The self-propelled crane contains a car chassis 1, on which a support frame 2 and a turntable 3, front 4 and rear 5 supports are located. The crane has hydraulic equipment, including an unregulated pump 6, driven by the internal combustion engine 7 of the chassis through the transmission 8 and the power take-off mechanism 9, and the electrical equipment of the crane.

An additional crane drive system according to the first design option (Fig. 2) includes an asynchronous three-phase electric motor 10 with a squirrel-cage rotor connected to an external AC mains, an adjustable hydraulic pump 11 rigidly connected through a clutch 12 to the shaft of an electric motor 10 interacting with an electromagnetic contactor 13. The variable hydraulic pump 11 has an electrically controlled valve 14, which receives a pulse-width modulated signal from the controller 15, to the inputs of which the foot pedal 16, the fixed speed button 17 and the control panel 18 are connected, which is connected to the input of the electromagnetic contactor 13.

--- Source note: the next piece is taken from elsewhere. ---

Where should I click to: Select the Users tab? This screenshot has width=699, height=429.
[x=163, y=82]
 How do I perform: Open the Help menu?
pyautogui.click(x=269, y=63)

An additional crane drive system according to the second design option (Fig. 3) includes an asynchronous three-phase electric motor 19 with a squirrel-cage rotor, an unregulated hydraulic pump 20, rigidly connected through a clutch 21 to the shaft of an electric motor 19 connected to an external AC mains through an electromagnetic contactor 22 and a frequency converter 23, receiving signals from the foot pedal 24, the fixed speed button 25 and the control panel 26 connected to the input of the electromagnetic contactor 22.

An additional crane drive system according to the third design option (Fig. 4) includes an asynchronous three-phase electric motor 26, made with a phase rotor, the stator circuit of which is connected to the external AC mains through the first electromagnetic contactor 27. The unregulated hydraulic pump 28 is rigidly connected through the coupling 29 to the shaft electric motor 26. The rotor circuit of the electric motor 26 is connected through current-limiting resistors 30 to the thyristor unit 31, to the second electromagnetic contactor 32 and to the control panel 33, receiving signals from the foot pedal 34 from the fixed speed button 35, and the control panel 36 connected to the first electromagnetic contactor 27. The outputs of the control panel 33 are connected to the second electromagnetic contactor 32 and to the thyristor unit 31.

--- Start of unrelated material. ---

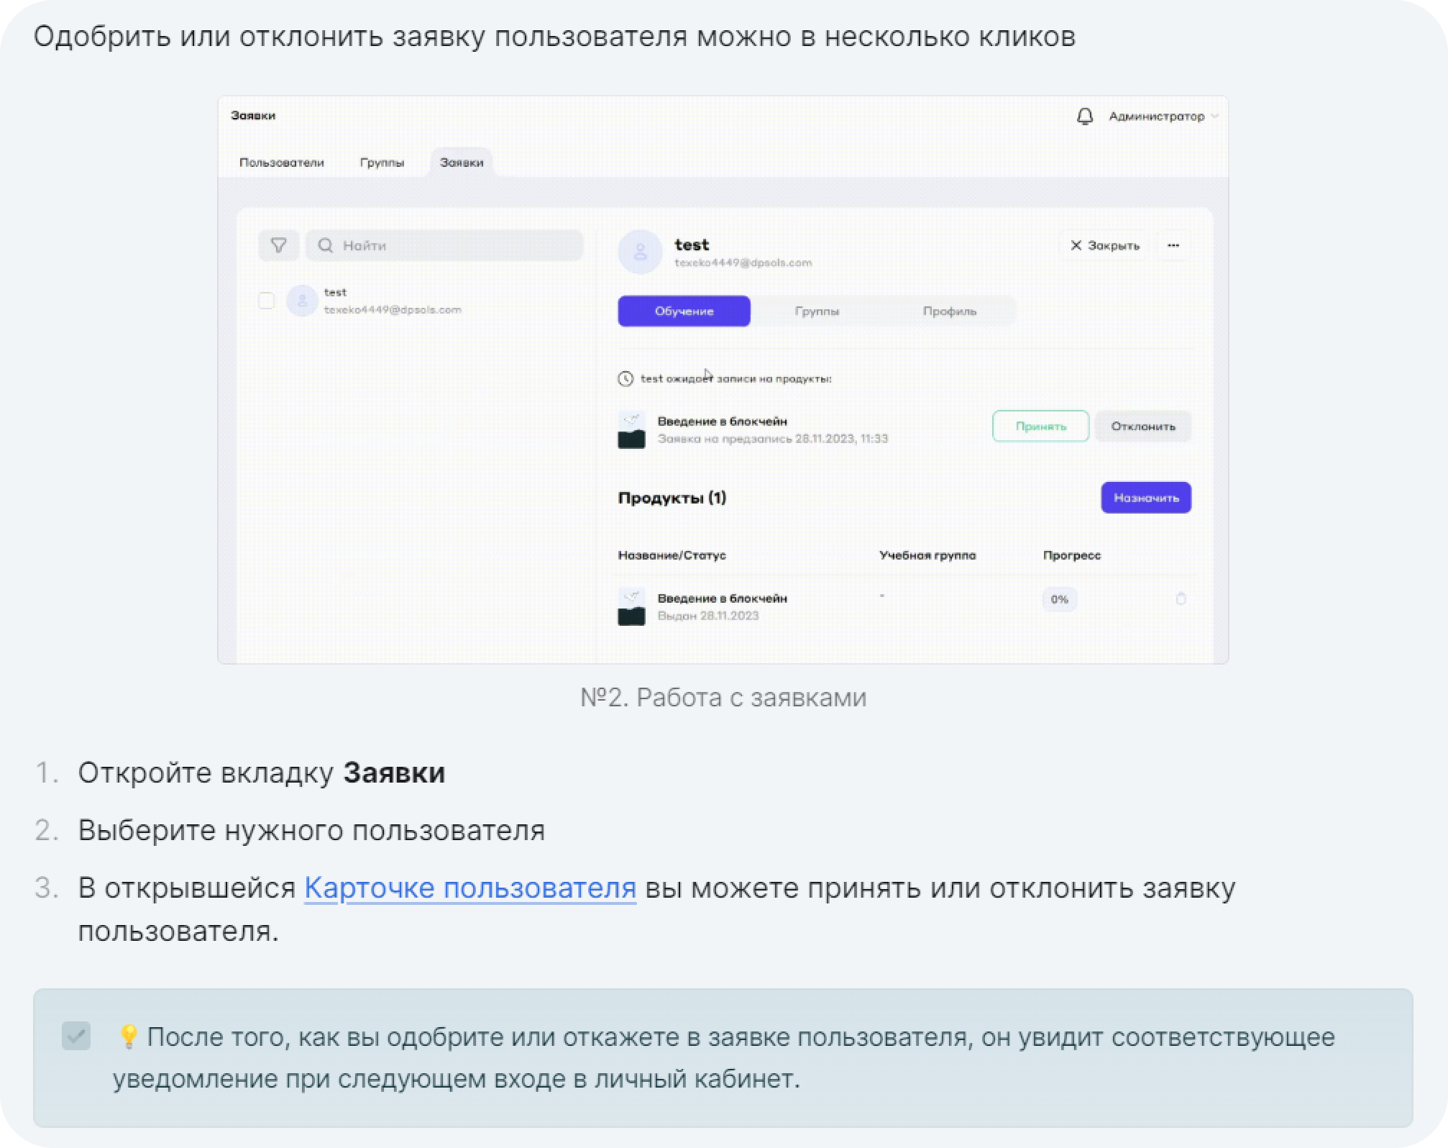Toggle the checkbox in the tip callout
This screenshot has height=1148, width=1448.
pyautogui.click(x=76, y=1036)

An additional crane drive system according to the fourth design option (Fig. 5) includes a multi-speed asynchronous three-phase electric motor 37 with a squirrel-cage rotor, a constant load torque on the shaft and a pole-switched winding. The first pole of the winding is connected to the external AC mains through the first electromagnetic contactor 38, coupled by mutual mechanical interlocking 39 with the second electromagnetic contactor 40, which is connected to the second pole of the winding of the electric motor 37. The fixed hydraulic pump 41 is rigidly connected through the clutch 42 to the shaft of the electric motor 37. Outputs of the control panel 43 are connected to the first electromagnetic contactor 38 and to the second electromagnetic contactor 40, as well as to the third electromagnetic contactor 44 through the open contact of the second electromagnetic contactor 40. The third electromagnetic contactor 44 is connected to the first pole of the electric motor 37.

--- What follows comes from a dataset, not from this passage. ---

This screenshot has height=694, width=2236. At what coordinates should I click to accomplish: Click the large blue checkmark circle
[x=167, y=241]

The drive of the unregulated pump 6 of the hydraulic equipment of the crane when operating from the internal combustion engine 7 of the chassis is carried out in all four versions of the proposed device as follows. The internal combustion engine 7 of the chassis through the transmission 8 and the power take-off mechanism 9 drives the unregulated pump 6 into rotation. The change in the volume of the working fluid supply to the hydraulic drives of the actuators (in order to change the speed of working operations) is carried out by changing the speed of the chassis engine.

If it is necessary to switch the mobile crane to the operating mode from the electric motor, the internal combustion engine is stopped, a three-phase asynchronous electric motor is connected to the external power grid, and it is set in motion.

In the first embodiment of the invention (Fig. 2), the variable pump 10 is driven as follows. When the start signal is sent from the control panel 18, the contacts of the electromagnetic contactor 13 are closed. The asynchronous three-phase electric motor 10 with a squirrel-cage rotor is powered from the external AC mains, and the electric motor is accelerated to the rated speed. The electric motor 10 drives the variable hydraulic pump 11, which is connected to the electric motor shaft by the clutch 12. The flow rate of the working fluid supplied by the variable hydraulic pump 11 is controlled by the controller 15 by supplying a pulse-width modulated signal from the output of the pulse-width modulated signal to the input of the electrically controlled valve 14 of the pump, which provides a corresponding change in the position of the working elements and, as a consequence, the volume of the working chambers. To control the flow rate of the working fluid of the hydraulic pump 11, a signal is sent to the controller 15 input from the output of the foot pedal 16, which generates an output signal proportional to the deviation of the foot platform relative to the floor, as well as from the fixed speed button 17 to set a fixed flow rate of the working fluid of the hydraulic pump 11. Remote control control 18 starts and stops the electric motor 10 by acting on the electromagnetic contactor 13, and also allows the controller 15 to control the pump if a start is made, or sets the minimum flow rate if a stop is made.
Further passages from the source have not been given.